This week, I had a meeting in Wallingford, and afterward I went for a walk by myself in Gasworks park. I was still chewing over this scripture – puzzled and frustrated – even after all that I read and lots of good conversation. I havent been to gasworks in years, so I took my time, walked around the big old rusty gas works and the grafitti, crunched on rocks and broken glass down the concrete steps toward the water.

The sun was dancing on the water so I got dizzy with looking at it and I was praying hard. After all I had read, and all my conversaion, I still wasn’t sure. If it’s true, I prayed, true that the “me” is so much bigger than we’ve been taught - send me a sign.

Now, I’m not much of a sign-demander in my prayer. Usually, the whole idea that God would send ME a personal message seems to domesticate God, to make God small and understandable in a way that I think it not only wrongheaded, but also dangerous. There seems a fine line between “send me a sign” and “I know just what god was thinking” and then another fine line between “I know God” to “you don’t know God.” (Which is the very thing I was trying to pray my way out of!) So I don’t usually pray for signs, but this scripture weighed heavily on me, and seemed to call for some dramatic action of faith.

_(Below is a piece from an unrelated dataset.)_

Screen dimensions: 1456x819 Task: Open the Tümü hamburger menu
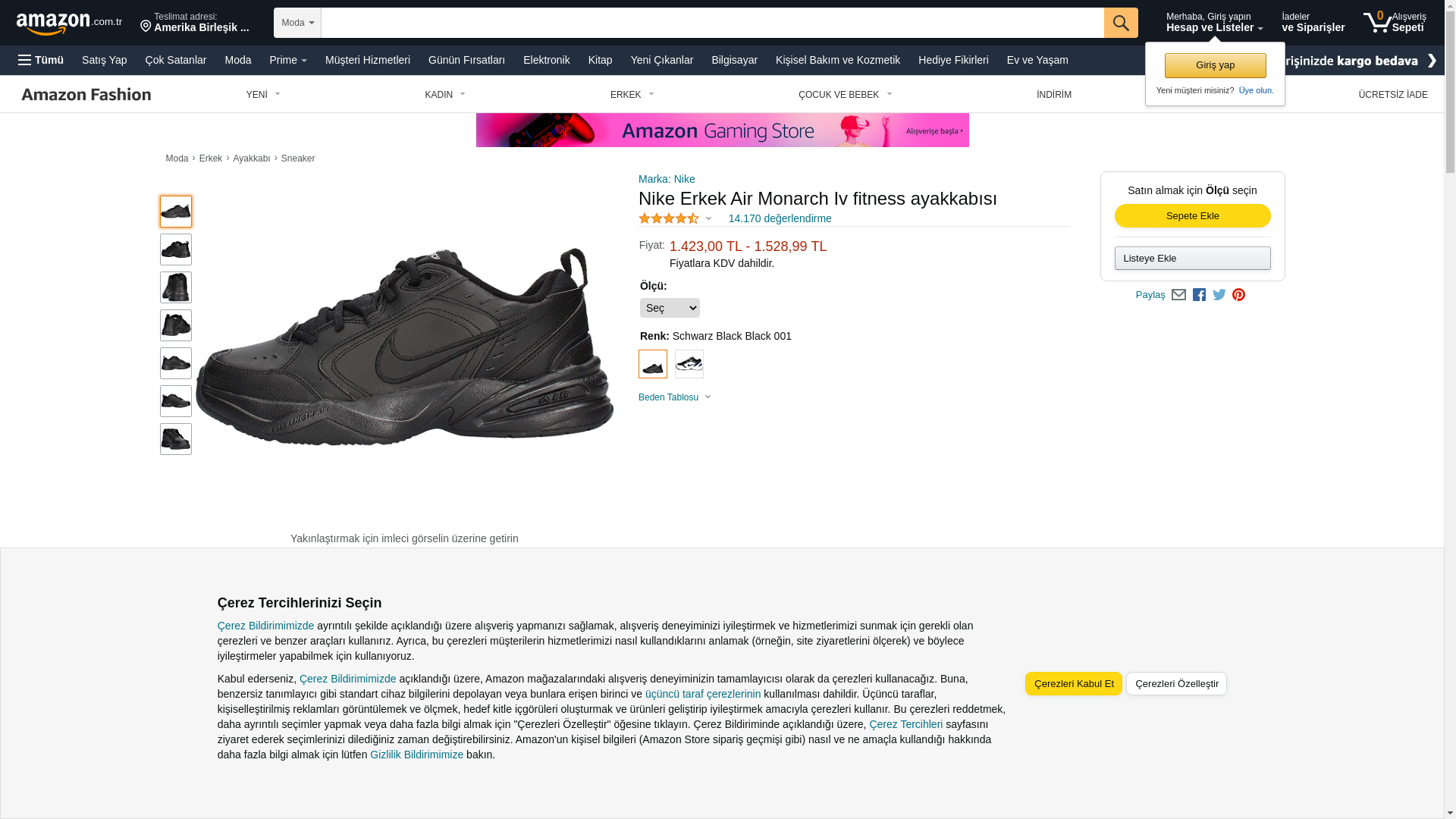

Send me a sign, I prayed, that when you say “no one comes through me” – you mean a “me” much bigger, much wilder, much MORE than we can ever imagine. Send me a sign that this passage, words of comfort spoken to a small anxious community can have some meaning for us here and now at Magnolia UCC.

And this is what happened next.

I could see kites dancing at the top of that little hill that has the path winding around and up, so not really thinking, I wound up and around too and there they were, the kite flyers. Not children, as I had supposed, but two older gents, grinning up at the wind and the sun.
“Hey,” said one of them to me, “I bet you could see this kite from a long way away!”
“Well, I don’t know” I answered truthfully, surprised, “I was a little blinded by the sun.”
“Have you ever heard a kite string sing?” I shook my head. He was still grinning and he leaned into the string, so it rested on his shoulder.
I couldn’t hear anything but the wind at first, but then I bent closer, and then I COULD hear it – soft and high and sweet.
Still grinning, “Listen to that, will ya? Just listen to it sing.” And he made a big wide sweep with the arm not holding the kite – a big wide circle that took in everything – the string, the kite, the water, the sleepy college students stretched out in front of their books all over the grass, the boats and and the sun and little dandelions poking up everywhere. Listen to that, will ya? Just listen to it sing! And it wasn’t just the kite string he was talking about it – it was all of it, all of us. Then I knew for sure – knew that little “me” meant something HUGE.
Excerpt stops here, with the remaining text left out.